DESPITE LOREN’S PLEAS FOR HIM TO STAY IN BED and rest, Pitt rose early the next morning and dressed for work. His body ached worse than it had the day before, and he moved slowly until his joints gradually limbered up. He contemplated drinking a tequila with orange juice to deaden the pain but ultimately thought better of it. The aches of injury took longer to vanquish, he thought, cursing the mark of time and its toll on his body.

Loren summoned him to the bathroom, where she cleaned the scrape on his head and applied a fresh bandage.

“At least your hair will cover that one up,” she said, scraping her finger across several scars on Pitt’s chest and back. Numerous bouts with death in the past had left their share of physical marks, as well as a few mental ones.

“A lucky blow to the head,” he quipped.

“Maybe it will knock some sense into you,” she replied, wrapping her arms around his torso. While Pitt had told Loren of the events in Ontario, he had neglected to mention that the landslide had not occurred by accident. She reached up and lightly kissed his scalp, then reminded him that he had promised to take her to lunch later in the day.

“I’ll pick you up at noon,” he promised.

He reached his office by eight o’clock and sat through a pair of research briefings before phoning Dan Martin later in the morning. The FBI director sounded excited to hear from Pitt.

“Dirk, your tip yesterday was a good one. You were correct, the janitorial service at the George Washington University lab works in the evenings. We reviewed the lab’s security video and found a clean shot of your wayward morning janitor. He fit your description to a tee.”

Sitting in the airport lounge in Elliot Lake, Pitt had finally made the connection between the man at the Co-op and the janitor he had bumped into at the lab just prior to the explosion.

“Have you been able to identify him?” Pitt asked.

“After confirming that he was not part of the building maintenance and janitorial staff, we ran his photo through the Home-land Security identification database. Not an exact science, mind you, but we came up with a potential hit list and one pretty good match in particular. On this side of the border, he goes by Robert Ford of Buffalo, New York. We’ve already confirmed that the registered address is a fake, as well as the name.”

Pitt repeated the name Robert Ford, then thought of the alias he had used in Blind River, John Booth.
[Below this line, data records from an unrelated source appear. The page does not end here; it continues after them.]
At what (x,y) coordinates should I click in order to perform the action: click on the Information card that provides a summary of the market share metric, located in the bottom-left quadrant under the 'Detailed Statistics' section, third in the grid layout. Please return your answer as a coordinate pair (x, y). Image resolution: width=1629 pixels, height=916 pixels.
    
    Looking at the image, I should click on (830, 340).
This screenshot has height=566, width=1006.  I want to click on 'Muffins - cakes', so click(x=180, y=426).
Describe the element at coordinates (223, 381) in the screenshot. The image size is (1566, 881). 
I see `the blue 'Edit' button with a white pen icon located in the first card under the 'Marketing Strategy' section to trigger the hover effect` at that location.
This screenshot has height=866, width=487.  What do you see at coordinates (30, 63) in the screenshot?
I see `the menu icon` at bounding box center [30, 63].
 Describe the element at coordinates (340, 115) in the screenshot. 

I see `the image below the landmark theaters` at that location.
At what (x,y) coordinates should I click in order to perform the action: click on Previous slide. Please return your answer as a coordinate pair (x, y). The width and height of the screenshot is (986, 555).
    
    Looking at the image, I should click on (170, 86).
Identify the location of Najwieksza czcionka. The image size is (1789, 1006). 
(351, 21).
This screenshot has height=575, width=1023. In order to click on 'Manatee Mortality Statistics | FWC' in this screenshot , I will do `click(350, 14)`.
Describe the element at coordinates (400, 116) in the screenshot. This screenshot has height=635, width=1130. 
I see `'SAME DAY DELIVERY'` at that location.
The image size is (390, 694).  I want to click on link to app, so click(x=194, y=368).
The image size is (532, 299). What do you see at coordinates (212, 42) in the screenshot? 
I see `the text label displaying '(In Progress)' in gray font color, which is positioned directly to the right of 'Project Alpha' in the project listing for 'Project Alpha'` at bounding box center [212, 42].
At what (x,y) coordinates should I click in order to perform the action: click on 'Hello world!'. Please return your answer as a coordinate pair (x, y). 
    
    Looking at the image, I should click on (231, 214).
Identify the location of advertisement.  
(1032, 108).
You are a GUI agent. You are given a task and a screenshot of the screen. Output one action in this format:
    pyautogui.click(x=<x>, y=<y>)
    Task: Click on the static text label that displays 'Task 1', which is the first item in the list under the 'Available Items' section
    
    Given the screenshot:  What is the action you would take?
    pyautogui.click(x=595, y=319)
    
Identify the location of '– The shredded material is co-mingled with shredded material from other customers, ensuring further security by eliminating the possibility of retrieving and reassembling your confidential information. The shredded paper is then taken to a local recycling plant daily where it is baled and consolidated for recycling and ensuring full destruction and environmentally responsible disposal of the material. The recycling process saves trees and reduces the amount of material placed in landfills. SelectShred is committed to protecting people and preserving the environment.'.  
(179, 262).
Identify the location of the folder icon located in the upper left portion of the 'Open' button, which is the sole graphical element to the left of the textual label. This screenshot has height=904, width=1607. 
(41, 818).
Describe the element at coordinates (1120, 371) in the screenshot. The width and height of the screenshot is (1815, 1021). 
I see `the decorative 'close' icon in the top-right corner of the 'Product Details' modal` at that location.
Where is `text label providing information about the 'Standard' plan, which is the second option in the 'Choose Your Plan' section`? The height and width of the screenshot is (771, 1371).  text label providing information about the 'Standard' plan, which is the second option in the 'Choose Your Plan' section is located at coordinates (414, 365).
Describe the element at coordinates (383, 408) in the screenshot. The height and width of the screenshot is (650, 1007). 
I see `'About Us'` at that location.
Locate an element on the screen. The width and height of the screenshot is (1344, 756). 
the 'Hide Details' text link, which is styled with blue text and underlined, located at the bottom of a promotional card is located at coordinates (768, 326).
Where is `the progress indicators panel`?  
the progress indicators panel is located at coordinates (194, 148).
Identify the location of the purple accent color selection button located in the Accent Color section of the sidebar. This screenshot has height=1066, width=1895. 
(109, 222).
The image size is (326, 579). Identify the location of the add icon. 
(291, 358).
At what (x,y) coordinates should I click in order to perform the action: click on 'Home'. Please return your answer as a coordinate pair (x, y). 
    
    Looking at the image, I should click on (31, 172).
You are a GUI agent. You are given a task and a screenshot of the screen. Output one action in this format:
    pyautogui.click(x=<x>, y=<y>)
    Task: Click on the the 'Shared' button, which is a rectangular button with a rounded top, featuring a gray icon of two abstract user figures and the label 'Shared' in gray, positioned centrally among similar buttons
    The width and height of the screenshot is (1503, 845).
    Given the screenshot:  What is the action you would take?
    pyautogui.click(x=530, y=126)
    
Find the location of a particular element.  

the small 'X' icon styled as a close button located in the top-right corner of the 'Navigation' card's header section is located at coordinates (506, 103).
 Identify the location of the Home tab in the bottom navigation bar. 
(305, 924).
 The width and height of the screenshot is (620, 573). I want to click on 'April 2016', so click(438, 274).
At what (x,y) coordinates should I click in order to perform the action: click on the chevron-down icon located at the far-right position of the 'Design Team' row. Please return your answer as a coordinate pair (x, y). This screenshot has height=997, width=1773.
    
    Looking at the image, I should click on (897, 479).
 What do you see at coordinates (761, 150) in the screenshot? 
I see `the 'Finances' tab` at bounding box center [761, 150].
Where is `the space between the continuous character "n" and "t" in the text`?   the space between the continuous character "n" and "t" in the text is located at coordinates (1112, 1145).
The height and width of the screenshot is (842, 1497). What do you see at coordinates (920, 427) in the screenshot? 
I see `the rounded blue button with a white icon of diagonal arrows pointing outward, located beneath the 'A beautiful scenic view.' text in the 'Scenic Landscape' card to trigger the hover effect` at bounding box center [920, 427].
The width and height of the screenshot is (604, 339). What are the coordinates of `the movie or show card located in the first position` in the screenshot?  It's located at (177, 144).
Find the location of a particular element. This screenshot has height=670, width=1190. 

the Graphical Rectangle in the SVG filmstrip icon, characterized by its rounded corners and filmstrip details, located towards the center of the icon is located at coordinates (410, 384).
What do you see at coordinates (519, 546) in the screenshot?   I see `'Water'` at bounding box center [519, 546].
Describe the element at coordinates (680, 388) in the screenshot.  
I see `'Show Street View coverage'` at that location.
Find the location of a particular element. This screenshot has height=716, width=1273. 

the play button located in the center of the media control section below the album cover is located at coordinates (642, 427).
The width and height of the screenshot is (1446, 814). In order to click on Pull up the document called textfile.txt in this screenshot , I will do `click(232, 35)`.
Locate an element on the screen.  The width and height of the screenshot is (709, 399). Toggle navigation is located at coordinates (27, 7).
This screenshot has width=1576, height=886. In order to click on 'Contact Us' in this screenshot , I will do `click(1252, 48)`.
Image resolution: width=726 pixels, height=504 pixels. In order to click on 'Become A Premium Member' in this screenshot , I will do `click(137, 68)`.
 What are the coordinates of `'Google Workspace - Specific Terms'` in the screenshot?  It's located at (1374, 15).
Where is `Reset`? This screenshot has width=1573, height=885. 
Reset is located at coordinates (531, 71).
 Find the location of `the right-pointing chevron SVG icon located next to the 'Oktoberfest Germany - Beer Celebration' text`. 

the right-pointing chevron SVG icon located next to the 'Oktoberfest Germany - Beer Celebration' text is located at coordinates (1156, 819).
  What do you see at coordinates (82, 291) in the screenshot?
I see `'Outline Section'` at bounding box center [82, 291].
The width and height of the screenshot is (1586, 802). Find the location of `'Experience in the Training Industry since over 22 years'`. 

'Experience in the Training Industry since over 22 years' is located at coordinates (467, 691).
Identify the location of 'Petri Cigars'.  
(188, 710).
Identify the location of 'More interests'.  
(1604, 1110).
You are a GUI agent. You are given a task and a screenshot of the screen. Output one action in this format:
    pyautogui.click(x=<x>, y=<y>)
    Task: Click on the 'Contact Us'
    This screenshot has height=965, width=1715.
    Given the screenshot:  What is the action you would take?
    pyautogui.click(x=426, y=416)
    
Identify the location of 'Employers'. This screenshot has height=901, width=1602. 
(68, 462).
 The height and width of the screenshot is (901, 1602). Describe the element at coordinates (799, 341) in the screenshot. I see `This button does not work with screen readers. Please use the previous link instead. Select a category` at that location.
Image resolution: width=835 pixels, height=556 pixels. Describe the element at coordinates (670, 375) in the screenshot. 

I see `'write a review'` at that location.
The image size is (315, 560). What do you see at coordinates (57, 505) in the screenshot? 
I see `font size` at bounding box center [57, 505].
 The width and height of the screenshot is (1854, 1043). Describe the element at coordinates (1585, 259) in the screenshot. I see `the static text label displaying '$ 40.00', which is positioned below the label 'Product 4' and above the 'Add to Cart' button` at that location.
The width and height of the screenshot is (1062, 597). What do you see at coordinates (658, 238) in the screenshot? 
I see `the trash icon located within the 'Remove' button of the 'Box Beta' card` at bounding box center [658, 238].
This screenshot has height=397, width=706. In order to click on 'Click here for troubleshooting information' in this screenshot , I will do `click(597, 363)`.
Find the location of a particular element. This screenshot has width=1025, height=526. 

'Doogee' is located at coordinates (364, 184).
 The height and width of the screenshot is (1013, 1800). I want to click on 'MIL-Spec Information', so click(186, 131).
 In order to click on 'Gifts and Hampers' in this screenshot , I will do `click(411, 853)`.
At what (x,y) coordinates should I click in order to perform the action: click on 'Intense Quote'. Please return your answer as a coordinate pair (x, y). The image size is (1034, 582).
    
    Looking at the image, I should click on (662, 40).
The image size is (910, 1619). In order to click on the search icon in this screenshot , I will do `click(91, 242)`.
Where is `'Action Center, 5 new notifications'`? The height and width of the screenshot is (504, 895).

Too coincidental, Pitt thought. John Wilkes Booth was the man who had shot Lincoln, while Robert Ford had killed Jesse James.

“He has an admiration for historical assassins,” Pitt offered.

“Might be his line of work. We crossed our records with the Canadian authorities, and they think they have him pegged as a fellow named Clay Zak.”

“Are they going to pick him up?”

“They would if they knew where to find him. He’s a suspect in a twenty-year-old murder at a Canadian nickel mine. His whereabouts have been unknown ever since.”

“A nickel mine? Might be a tie to his use of dynamite.”

“We’re following up on that now. The Canadians might not find him, but if he sets foot in the country again we’ll have a good chance at picking him up.”

“Nice work, Dan. You’ve accomplished a lot in short order.”

“A lucky break that you recalled your encounter. There’s one more thing that you might be interested in knowing. Lisa Lane’s lab assistant, Bob Hamilton. We were able to obtain a search warrant on the guy’s financial records. It seems that he just had fifty thousand dollars wired into his bank account from an offshore entity.”

“I suspected something was amiss with that one.”

“We will do a little more digging, then bring him in for questioning at the end of the week. We’ll see if there is a connection, but I have to say, things look promising at the moment.”

“I’m glad the investigation has legs. Thanks for your efforts.”

“Thank you, Dirk. You’ve given us a nice jump on the case.”

Pitt wondered how his own research was going and took the stairwe

ll down to the tenth-floor computer operations center. He found Yaeger seated at his console conversing again with Max, who stood before a large projection screen. A flattened map of the globe was displayed, with dozens of pinpoint lights flashing from scattered points across the oceans. Each light represented a buoy that relayed sea and weather info via satellite link to the headquarters building.

“Problem with the sea buoy system? ” Pitt asked, taking a seat beside Yaeger.

“We’ve had an uplink problem with a number of segments,” Yaeger replied. “I’m having Max run some software tests to try and isolate the problem.”

“If the latest software release had been properly tested before going operational, we wouldn’t be incurring this problem,” Max injected. Turning to Pitt, she said good morning, then eyed Pitt’s bandage. “What happened to your head?”

“I got in a slight fender bender on a rocky road,” he replied.